Please give back the lines from the line containing "Image resolution: width=399" through the end of the listing below, exactly as written and without pictures.

====

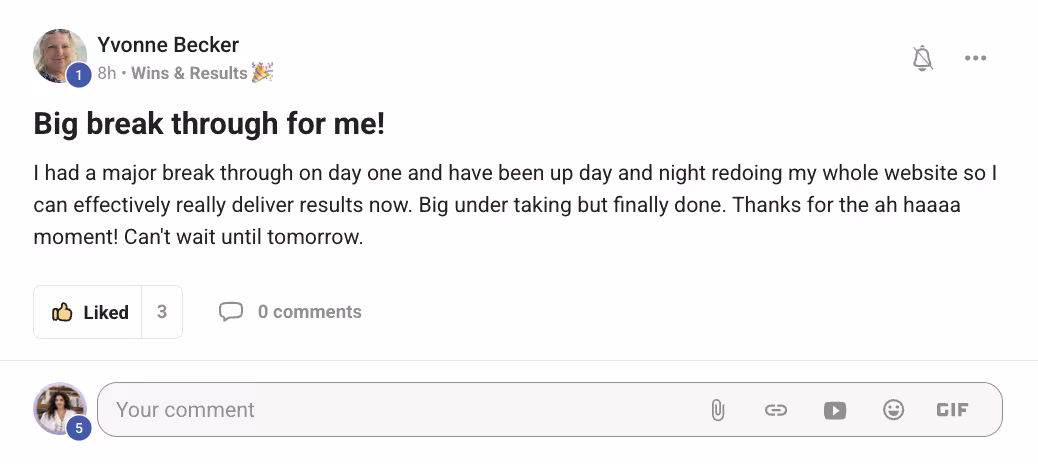Click your own avatar beside the comment box
Image resolution: width=1038 pixels, height=464 pixels.
click(x=59, y=406)
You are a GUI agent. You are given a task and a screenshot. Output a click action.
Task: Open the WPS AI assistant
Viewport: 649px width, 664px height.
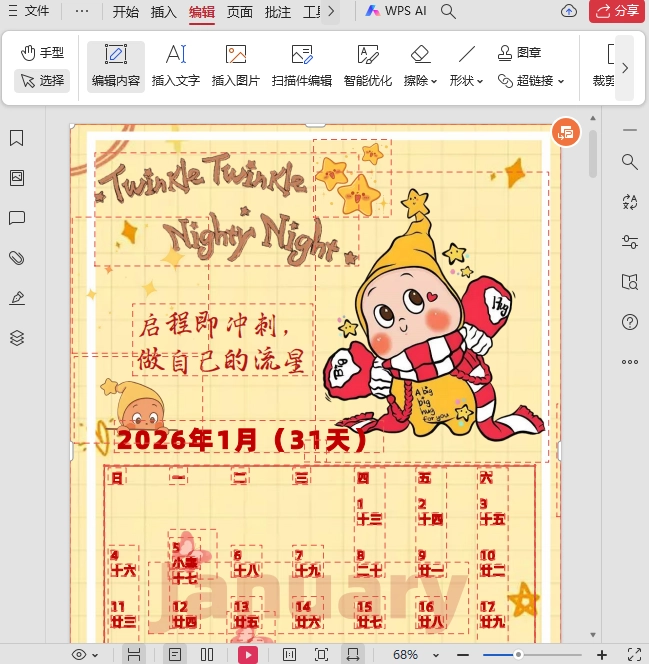396,12
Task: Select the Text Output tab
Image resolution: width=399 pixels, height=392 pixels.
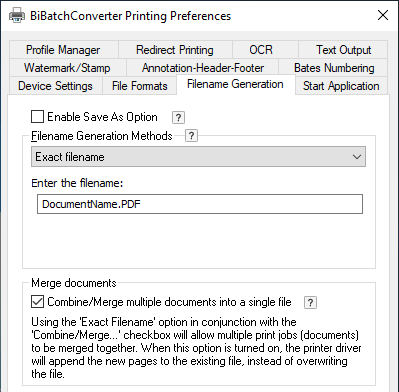Action: click(343, 50)
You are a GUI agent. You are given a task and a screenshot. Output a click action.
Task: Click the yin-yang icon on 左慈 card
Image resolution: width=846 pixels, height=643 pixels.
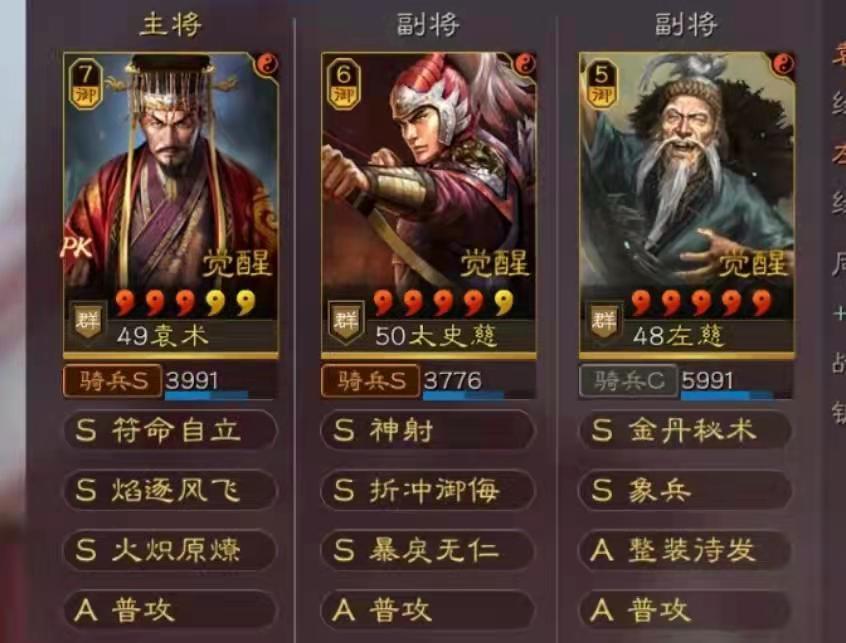point(783,64)
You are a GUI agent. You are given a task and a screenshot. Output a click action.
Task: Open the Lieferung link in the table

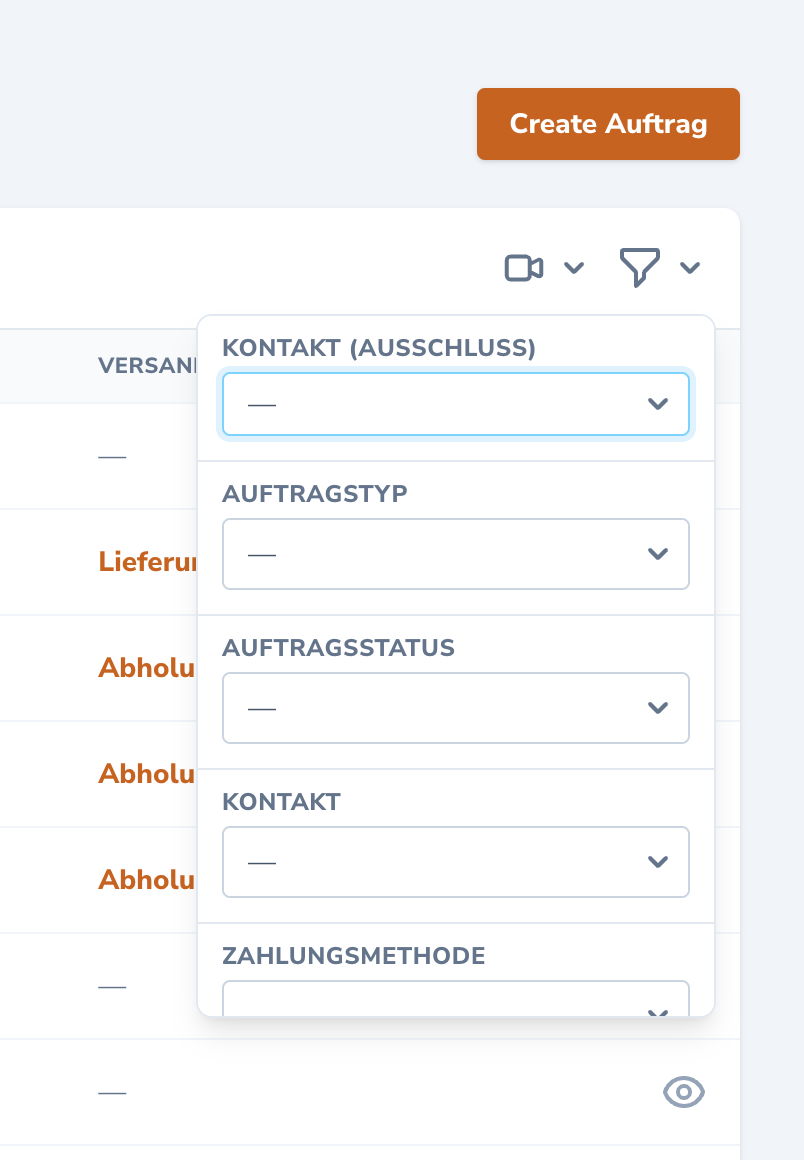(x=147, y=562)
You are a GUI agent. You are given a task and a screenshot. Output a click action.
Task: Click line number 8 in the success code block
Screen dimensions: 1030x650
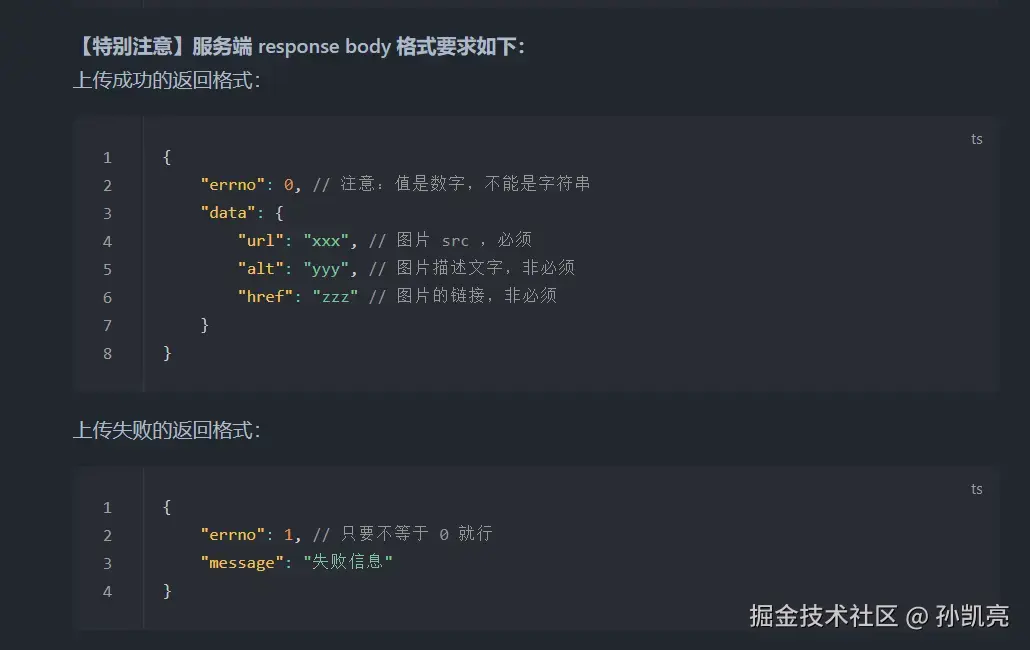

====

== TASK RESPONSE ==
Image resolution: width=399 pixels, height=392 pixels.
Action: click(343, 50)
You are a GUI agent. You are given a task and a screenshot. Output a click action.
Task: Click the yin-yang icon on 左慈 card
Image resolution: width=846 pixels, height=643 pixels.
point(783,64)
You are a GUI agent. You are given a task and a screenshot. Output a click action.
Task: Open the Lieferung link in the table

(x=147, y=562)
You are a GUI agent. You are given a task and a screenshot. Output a click action.
Task: Click line number 8 in the success code block
Screen dimensions: 1030x650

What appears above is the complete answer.